Historical Revenue Timeline
Financial Narrative
Wise's financial trajectory from 2017 to 2025 is one of the most compelling in fintech: consistent profitability achieved at scale, delivered by a company that has simultaneously been reducing prices every year. That combination — profitable and price-cutting — is nearly unique in the sector and reflects the operational leverage inherent in the platform model.
The company first achieved profitability in FY2017, six years after founding — a milestone that coincided with monthly transfer volumes crossing £1 billion. Profitability at that stage was meaningful: the business was not burning cash to grow, but generating genuine economic surplus. In the years that followed, revenue growth compounded at 30%+ annually while the company maintained positive operating margins, demonstrating that the unit economics were sound and scalable.
By FY2021, the year of the London Stock Exchange listing, Wise's annual revenue stood at approximately £421 million. The direct listing itself was financially disciplined — no new shares were sold, no underwriter discounts were paid, and the company's existing shareholders received liquidity at market-determined prices. This approach, rare for a company of Wise's profile, was consistent with the cultural commitment to eliminating unnecessary fees.
FY2022 marked the first full year as a public company, with revenue reaching £560 million. FY2023 saw significant acceleration to £846 million, driven by the combined effect of customer base expansion, increased card adoption, and the rising interest rate environment boosting balance income. FY2024 delivered £1.05 billion — the first billion-pound revenue year — representing 24% growth and confirming that Wise had reached self-sustaining commercial scale.
FY2025 revenue reached £1.2 billion, with underlying gross profit of £1.025 billion and a gross profit margin of 75%. Underlying gross profit grew 20% year-on-year, reflecting both volume growth and expanding margin efficiency. Administrative expenses grew 25% to £768.6 million, reflecting deliberate investment in headcount, technology infrastructure, and regulatory compliance across new markets. The company's underlying profit before tax margin for H1 FY2025 was 22%, above the stated medium-term guidance range of 13–16% — a range that management has set deliberately conservatively to accommodate continued investment in price reduction and geographic expansion.
The balance sheet position is structurally robust. Customer balances — funds held on behalf of users in segregated accounts — reached £13.3 billion in FY2024. These are not Wise's funds, but their scale illustrates the trust customers have placed in the platform and the float income they generate. Wise's own regulatory capital and liquidity positions comfortably exceed requirements across all jurisdictions.

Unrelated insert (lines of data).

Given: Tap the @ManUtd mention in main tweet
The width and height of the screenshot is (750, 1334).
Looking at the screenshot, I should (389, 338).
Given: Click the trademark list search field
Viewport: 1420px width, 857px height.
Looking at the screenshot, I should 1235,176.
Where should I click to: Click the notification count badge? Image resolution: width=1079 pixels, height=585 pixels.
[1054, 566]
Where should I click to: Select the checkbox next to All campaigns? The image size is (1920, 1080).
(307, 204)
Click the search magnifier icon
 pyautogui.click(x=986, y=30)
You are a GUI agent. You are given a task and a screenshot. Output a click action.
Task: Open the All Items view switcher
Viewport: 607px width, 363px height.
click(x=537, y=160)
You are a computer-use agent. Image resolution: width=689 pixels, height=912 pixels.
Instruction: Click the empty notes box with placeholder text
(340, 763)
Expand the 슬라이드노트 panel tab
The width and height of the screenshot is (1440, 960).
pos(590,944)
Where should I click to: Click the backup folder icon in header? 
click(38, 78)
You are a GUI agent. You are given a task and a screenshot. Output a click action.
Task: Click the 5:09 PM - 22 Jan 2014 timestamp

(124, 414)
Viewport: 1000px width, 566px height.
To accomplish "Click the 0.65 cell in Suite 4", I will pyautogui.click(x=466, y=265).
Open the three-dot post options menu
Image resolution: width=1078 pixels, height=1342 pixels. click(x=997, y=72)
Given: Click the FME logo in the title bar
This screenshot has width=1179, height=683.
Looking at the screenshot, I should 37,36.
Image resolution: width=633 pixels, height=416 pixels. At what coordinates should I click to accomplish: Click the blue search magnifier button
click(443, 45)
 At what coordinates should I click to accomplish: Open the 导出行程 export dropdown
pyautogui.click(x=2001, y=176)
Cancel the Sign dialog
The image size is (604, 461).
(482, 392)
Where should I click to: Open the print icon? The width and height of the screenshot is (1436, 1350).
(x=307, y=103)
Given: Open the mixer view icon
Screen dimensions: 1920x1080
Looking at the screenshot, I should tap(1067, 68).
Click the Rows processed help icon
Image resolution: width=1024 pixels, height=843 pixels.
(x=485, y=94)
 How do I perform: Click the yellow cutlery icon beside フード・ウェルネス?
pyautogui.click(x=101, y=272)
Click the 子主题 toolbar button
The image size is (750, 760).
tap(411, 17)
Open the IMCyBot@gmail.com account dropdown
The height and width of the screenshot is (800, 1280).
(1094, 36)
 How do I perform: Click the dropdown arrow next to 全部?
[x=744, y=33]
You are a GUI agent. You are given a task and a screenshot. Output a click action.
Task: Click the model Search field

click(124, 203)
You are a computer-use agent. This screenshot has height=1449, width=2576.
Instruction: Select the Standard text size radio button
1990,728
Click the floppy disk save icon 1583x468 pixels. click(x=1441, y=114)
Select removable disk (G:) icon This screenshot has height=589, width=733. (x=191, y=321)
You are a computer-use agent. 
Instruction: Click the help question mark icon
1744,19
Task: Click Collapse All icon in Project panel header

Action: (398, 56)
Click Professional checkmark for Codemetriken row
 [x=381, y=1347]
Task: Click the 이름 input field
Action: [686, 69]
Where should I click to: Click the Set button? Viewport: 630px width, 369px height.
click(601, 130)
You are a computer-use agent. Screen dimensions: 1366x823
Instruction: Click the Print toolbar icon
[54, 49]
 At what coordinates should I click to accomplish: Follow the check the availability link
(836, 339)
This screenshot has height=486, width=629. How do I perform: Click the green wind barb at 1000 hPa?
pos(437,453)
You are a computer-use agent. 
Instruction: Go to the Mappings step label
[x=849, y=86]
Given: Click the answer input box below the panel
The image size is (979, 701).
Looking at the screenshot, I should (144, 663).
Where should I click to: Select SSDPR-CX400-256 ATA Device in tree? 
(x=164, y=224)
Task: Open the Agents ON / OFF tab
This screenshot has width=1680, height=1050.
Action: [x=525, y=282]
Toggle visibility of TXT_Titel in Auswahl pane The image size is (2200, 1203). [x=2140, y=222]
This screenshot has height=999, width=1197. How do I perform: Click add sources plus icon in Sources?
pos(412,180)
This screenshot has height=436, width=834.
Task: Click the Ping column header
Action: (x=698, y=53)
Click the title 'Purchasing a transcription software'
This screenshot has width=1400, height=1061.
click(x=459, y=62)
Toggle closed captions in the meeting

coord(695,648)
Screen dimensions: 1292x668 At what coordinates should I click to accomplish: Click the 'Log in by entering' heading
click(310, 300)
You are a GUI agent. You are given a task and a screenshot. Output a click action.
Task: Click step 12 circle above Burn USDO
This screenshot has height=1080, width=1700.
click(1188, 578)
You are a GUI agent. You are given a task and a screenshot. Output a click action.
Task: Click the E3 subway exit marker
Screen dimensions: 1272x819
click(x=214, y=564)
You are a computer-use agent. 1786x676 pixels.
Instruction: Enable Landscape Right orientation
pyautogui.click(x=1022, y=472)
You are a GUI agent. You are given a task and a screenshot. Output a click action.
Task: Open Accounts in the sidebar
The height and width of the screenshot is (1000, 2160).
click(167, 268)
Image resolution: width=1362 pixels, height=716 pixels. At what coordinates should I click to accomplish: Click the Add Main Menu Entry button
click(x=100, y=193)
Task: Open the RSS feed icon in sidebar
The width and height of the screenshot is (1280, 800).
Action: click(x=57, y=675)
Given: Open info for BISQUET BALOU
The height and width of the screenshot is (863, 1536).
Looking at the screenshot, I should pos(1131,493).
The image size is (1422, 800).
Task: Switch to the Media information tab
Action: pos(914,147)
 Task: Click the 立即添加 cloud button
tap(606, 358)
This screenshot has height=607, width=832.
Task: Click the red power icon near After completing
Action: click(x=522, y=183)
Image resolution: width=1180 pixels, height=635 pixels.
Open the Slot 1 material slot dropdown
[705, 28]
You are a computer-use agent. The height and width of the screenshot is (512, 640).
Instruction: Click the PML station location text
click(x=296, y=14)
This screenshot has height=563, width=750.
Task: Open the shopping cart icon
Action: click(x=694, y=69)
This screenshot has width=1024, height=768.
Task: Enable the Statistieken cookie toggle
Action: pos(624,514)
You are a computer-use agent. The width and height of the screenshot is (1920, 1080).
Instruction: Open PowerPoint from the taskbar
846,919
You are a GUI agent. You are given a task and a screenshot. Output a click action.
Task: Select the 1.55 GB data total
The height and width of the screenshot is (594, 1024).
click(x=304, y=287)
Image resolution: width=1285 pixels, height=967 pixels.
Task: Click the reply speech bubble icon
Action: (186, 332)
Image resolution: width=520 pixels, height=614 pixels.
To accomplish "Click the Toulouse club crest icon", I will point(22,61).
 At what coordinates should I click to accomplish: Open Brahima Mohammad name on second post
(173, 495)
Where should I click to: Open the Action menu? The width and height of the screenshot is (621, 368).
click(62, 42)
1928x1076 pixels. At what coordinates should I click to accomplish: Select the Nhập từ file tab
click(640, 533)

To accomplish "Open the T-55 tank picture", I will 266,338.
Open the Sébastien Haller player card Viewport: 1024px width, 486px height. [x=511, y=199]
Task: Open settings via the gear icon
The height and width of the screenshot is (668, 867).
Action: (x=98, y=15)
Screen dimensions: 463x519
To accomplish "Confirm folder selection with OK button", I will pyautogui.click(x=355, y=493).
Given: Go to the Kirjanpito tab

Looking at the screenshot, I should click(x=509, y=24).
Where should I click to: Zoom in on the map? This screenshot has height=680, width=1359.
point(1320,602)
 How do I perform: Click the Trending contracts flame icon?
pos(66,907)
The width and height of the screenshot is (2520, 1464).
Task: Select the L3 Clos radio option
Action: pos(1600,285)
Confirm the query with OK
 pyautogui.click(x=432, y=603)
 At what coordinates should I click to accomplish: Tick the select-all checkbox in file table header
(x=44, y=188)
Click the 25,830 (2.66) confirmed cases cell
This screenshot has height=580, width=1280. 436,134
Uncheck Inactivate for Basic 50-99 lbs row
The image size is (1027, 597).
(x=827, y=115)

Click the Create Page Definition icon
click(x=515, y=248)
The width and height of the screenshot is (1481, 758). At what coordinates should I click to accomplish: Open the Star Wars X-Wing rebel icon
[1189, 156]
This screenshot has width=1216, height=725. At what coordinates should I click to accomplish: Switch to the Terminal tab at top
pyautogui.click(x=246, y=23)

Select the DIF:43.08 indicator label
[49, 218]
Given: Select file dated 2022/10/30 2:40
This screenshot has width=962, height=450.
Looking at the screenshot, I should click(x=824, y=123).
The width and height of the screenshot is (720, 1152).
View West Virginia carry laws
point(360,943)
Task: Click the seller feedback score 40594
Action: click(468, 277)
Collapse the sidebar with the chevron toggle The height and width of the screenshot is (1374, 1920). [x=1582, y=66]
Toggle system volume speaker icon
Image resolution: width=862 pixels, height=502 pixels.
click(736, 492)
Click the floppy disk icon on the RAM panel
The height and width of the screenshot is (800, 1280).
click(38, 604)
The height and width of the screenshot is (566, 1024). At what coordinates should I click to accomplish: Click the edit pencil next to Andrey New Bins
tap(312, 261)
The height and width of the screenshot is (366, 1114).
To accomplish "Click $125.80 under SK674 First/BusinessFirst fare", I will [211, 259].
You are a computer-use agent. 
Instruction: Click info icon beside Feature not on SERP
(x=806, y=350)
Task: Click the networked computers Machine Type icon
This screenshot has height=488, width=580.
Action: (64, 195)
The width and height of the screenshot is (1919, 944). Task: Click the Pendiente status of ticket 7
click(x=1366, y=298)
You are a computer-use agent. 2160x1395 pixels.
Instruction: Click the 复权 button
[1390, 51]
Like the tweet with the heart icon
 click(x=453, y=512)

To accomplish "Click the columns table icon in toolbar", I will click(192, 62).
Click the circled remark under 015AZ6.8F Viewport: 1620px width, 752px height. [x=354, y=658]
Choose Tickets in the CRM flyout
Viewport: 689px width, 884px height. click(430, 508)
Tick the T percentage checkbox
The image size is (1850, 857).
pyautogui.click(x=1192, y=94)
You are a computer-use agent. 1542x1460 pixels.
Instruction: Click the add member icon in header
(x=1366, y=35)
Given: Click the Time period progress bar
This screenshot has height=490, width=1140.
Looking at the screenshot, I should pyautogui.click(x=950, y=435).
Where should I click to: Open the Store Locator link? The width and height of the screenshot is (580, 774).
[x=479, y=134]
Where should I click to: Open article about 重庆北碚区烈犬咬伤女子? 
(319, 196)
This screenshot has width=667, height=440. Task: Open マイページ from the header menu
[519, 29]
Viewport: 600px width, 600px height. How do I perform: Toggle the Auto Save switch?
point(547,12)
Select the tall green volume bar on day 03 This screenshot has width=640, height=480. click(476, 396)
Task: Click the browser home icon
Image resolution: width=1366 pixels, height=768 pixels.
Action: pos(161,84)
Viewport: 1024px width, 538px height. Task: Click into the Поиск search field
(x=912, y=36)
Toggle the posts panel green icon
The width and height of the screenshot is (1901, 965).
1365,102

Transfer volume metrics provide the clearest indication of operating leverage. In FY2024, £118.5 billion of cross-border volume was processed — up 13.4% year-on-year. Revenue grew 24% on 13.4% volume growth, meaning revenue per unit of volume increased as product mix shifted toward higher-margin services like card spending and balance interest. This pattern — volume growth driving disproportionate revenue growth — is the hallmark of a maturing platform business that is gaining wallet share with existing customers even as it acquires new ones.
The decision to reduce take rates by over 9 basis points in FY2025 reflects management's long-run strategic logic: lower prices today compress near-term margins but drive customer acquisition, retention, and volume — each of which compounds future revenue. This philosophy is quantified in the company's own impact reporting, which estimated that Wise saved its customers £2 billion in fees in FY2025 compared with what they would have paid using traditional banks. That £2 billion of customer savings is simultaneously a measure of the company's social impact and a measure of the competitive pressure it exerts on banks — making both dimensions important to the investment thesis.